Self-monitoring tools may be beneficial for employees at first sight but they pose risks and may have a negative impact on health and in the long run also on companies and society at large. The key differentiating factor – if such tools lead to health promotion or health deterioration is how these tools are used, which is heavily influenced by their design. Therefore, our overall research question is:
How can self-monitoring tools – using biometric data – be designed, implemented and used so that they contribute to empowering employees to improve their work situation and health?
The following sub-questions will be answered in the course of the project:
Screening & analysis of technologies and tool development & adaptation
● Which self-monitoring tools, using biometric data, exist on the market?
● How reliable is the provided feedback of these tools and how can their reliability and suitability be improved?
Testing the monitoring tool in the working context
● How do people interact with a selected tool and how do they experience this interaction, the feedback from the tool, and the user interface (UI) (e.g. adaption of behaviour based on the feedback)?
● What functionalities and aspects of the user interface do employees in highly digitized ‘brainwork’ refer to in their discussions on working conditions and what adaptations of the technology seem feasible?
● How may self-monitoring tools be used to detect causes of stress in highly digitized work environments?
● How to personalize stress/concentration-level extraction algorithms and improve their performance?
● How to run algorithms on resource constrained devices to reduce/avoid data transmission and thus decrease privacy and security obstacles?

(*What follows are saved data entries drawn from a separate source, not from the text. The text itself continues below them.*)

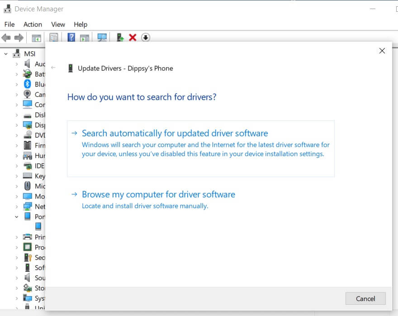Viewport: 398px width, 316px height.
Task: Close the Update Drivers dialog
Action: 382,51
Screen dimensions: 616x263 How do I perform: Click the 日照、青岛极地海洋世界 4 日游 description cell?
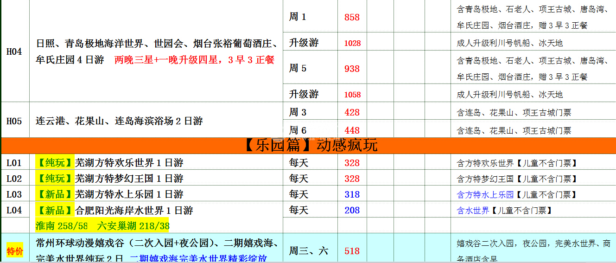click(x=156, y=51)
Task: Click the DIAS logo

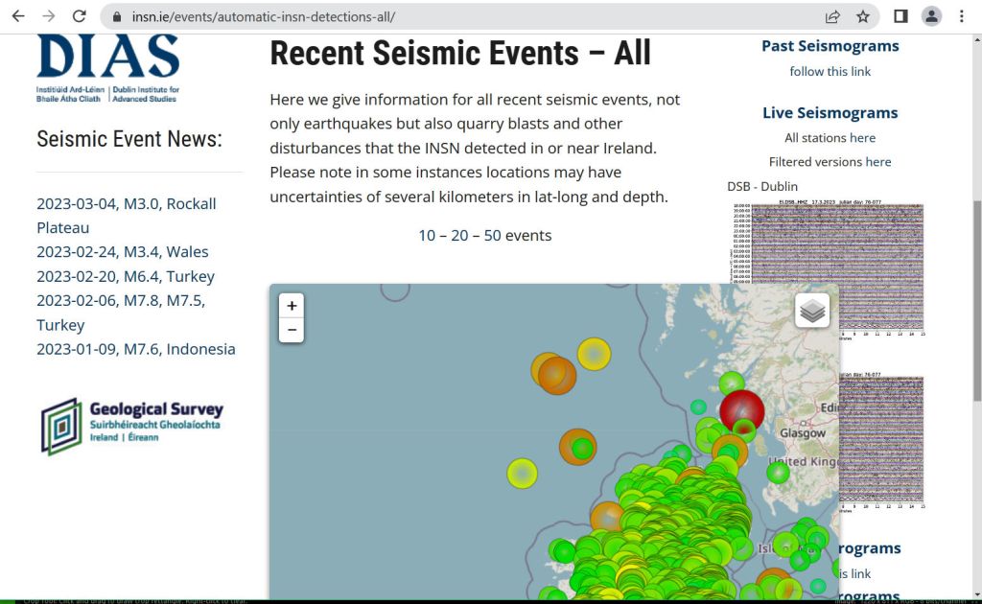Action: [x=108, y=67]
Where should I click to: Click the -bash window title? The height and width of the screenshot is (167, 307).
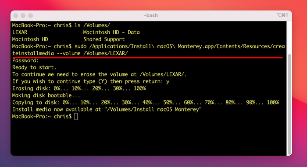point(151,15)
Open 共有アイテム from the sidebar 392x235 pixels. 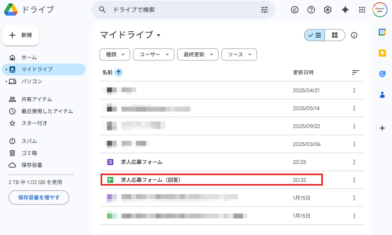point(34,99)
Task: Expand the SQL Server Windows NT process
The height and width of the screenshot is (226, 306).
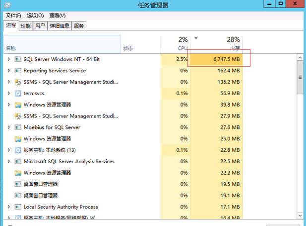Action: [8, 59]
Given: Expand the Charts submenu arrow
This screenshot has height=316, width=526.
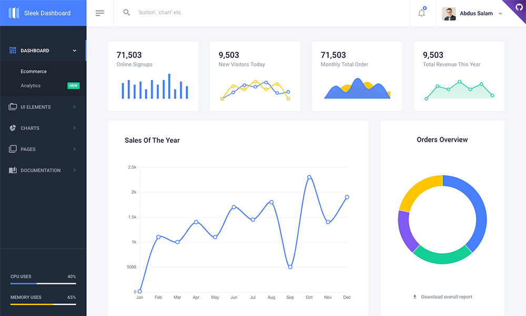Looking at the screenshot, I should pos(75,128).
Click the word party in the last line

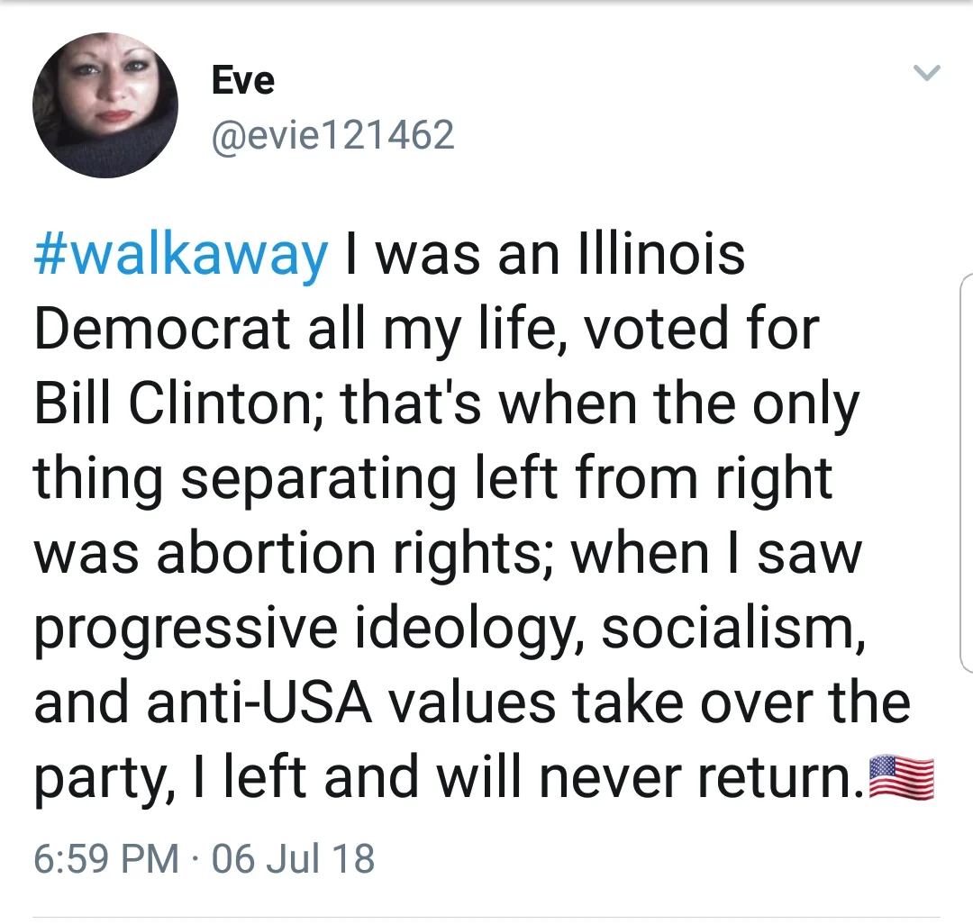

Potentials for empowerment and co-determination
● How do self-monitoring tools change the perception of one's work?
● How do workers reflect on work situations on the basis of the feedback they get from the tool?
●To what extent can collective reflection on working conditions, e.g. within occupational health circles, empower workers to improve working conditions?
● What are individual, collective, work-related and organizational antecedents that determine (non)adaptation of work organization and technology?
● What organizational measures are needed to overcome individualization and self-optimization and to support joint influence of workers on highly digitized working conditions?